Content starts

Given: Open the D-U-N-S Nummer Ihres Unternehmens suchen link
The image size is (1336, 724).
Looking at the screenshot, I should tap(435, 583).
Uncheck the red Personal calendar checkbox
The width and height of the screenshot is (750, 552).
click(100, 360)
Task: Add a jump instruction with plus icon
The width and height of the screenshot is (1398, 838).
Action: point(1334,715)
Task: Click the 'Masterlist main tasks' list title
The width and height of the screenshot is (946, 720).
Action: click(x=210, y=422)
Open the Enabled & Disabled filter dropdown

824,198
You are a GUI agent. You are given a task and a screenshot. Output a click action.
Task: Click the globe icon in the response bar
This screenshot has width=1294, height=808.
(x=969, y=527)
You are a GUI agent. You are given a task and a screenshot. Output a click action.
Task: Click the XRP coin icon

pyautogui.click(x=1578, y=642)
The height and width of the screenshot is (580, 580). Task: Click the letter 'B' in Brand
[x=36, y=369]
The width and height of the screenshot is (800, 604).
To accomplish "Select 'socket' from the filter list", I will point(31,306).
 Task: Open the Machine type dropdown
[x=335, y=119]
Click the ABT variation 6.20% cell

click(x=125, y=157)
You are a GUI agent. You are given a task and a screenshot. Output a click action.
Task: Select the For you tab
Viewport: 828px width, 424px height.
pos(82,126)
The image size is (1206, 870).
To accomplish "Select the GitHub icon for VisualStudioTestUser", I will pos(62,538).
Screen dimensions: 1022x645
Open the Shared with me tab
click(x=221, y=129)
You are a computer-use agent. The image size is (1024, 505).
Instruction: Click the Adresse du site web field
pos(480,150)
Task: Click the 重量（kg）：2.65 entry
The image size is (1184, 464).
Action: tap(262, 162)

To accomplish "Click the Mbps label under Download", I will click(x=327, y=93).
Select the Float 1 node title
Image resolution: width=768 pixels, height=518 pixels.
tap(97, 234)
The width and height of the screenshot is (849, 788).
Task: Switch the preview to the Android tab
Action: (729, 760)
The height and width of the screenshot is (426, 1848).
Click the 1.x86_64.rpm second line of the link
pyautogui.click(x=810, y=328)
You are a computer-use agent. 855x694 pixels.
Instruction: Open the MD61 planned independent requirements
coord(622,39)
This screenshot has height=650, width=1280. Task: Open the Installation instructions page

Content ends

## ASSIGNMENT
From the entries above, copy every line where the word "list" shows up.

## ANSWER FOR THE TASK
Task: Click the 'Masterlist main tasks' list title
To accomplish "Select 'socket' from the filter list", I will point(31,306).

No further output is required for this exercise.